Better solution 1: Grouping

Consider what happens if we group some public moduli together. Let $|P_\text{pub}| = P$. Taking the product over $k$, then iterating over these larger moduli results in a runtime of $O(P/k \log (knn’)) = O(P \log k/k \log(n))$, a reduction by a factor of $\log k/k$!

However, there is a flaw in that we have not considered the cost incurred by large integers and CPU operations. While the preprocessing time is irrelevant when we start interacting with the server, it should still be realistic. Going though various values of $k$, we find the following table

$k$	$t$
1 (No grouping)	16.861217975616455
2	14.754406690597534
3	10.609652757644653
5	9.417319297790527
10	8.648439407348633
100	7.667241334915161
141 (sqrt 20000)	7.805389881134033
1000	8.19124984741211
10000 (20000/2)	did not finish preprocessing

Additionally, for larger values of $k$, there is the non-negligible probability that both factors of $n$ are found within the group, hence the GCD operation would simply return $n$ itself. With that in mind, $100$ or $141$ seem to be a good enough tradeoff, with a low runtime and low probability of collision. Any collisions found can be settled by iterating the smaller factors directly.

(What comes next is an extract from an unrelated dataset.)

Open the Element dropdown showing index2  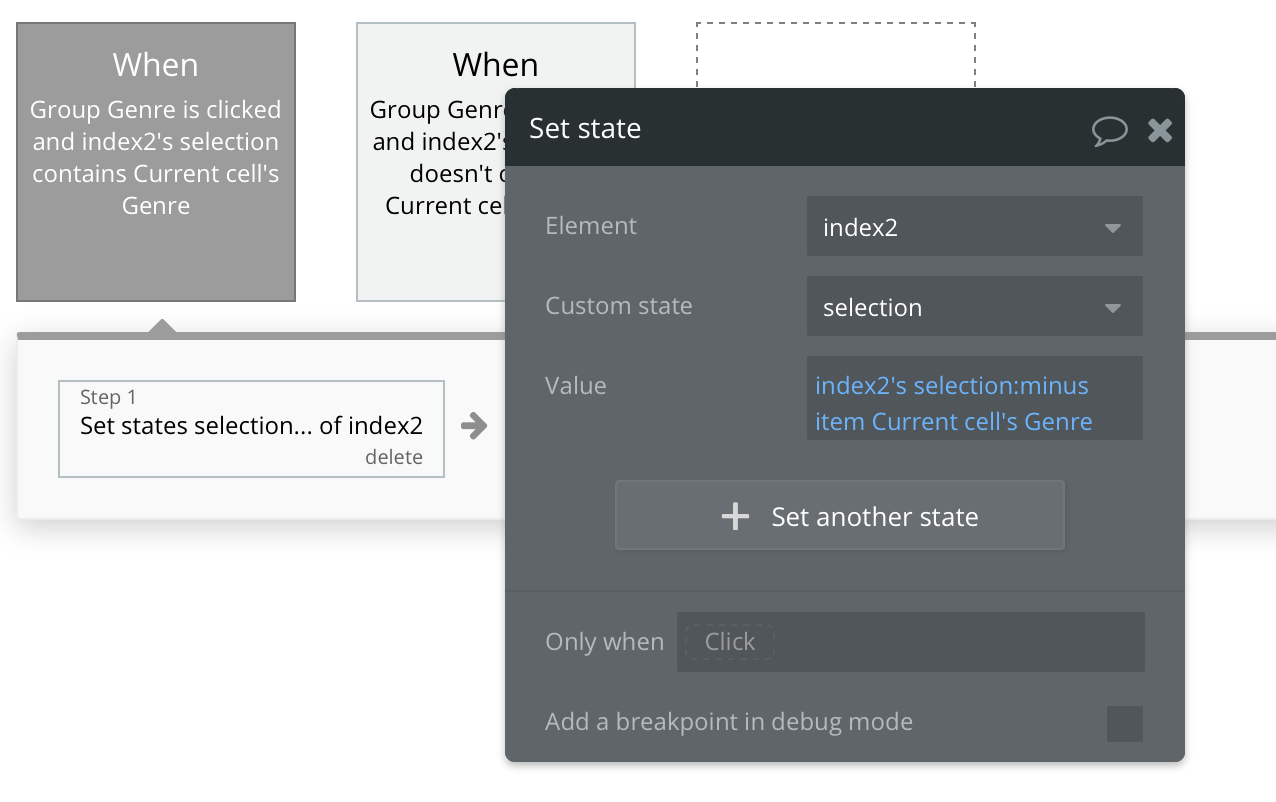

Better solution 2: Multiprocessing

Alternatively, a faster, but more brute force approach is to make use of multiple processes. Here’s the idea:

We split the whole set of public moduli into $k$ groups of $P/k$. We then spawn $k$ simultaneous worker processes to handle one group each. We can then submit our query $n$ to each process, which will iterate their own subsets, effectively giving us $k$ times the speed. When one process finds a factor, a broadcast can be sent that not only informs us of the solution, but also tells the other workers to terminate and move on to the next query.

Worker process:

# subset of numbers, communication pipe, response dict
def gcdworker(N, pipe, res):
    # recieve
    r = pipe.recv()
    while (r != "exit"):
        try:
            for n in N:
                # if new query submitted, solution found already
                if pipe.poll():
                    break
                # test GCD
                g = math.gcd(other, r)
                if g != 1:
                    res[r] = g
                    break
        except:
            pass
        r = pipe.recv()

Manager process:

from multiprocessing import Process, Pipe, Manager

# answers will go into d
m = Manager()
d = m.dict()

# create pipes and workers
workers = 8
chunks = 20000 // workers
pubchunks = [pubs[i:i+chunks] for i in range(0, len(pubs), chunks)]
pipes = [Pipe() for _ in range(len(pubchunks))]
ps = [Process(target=gcdworker, args=(c, pipes[i][1], d)) for i, c in enumerate(pubchunks)]

for proc in ps:
    proc.start()
   
def query(n):
    # submit to all workers
    for pipe in pipes:
        pipe[0].send(n)
        
    # wait for answer
    while not d.get(N, False):
        pass
    
    return d.get(N)

Including IO time, this method took around 7 seconds.

BeautyCare

Exploration

nmaping the given IP only revealed ports 22 (ssh) and 80 (tcp) open. Accessing port 80 just showed a generic landing page, with nothing particularly interesting in the source.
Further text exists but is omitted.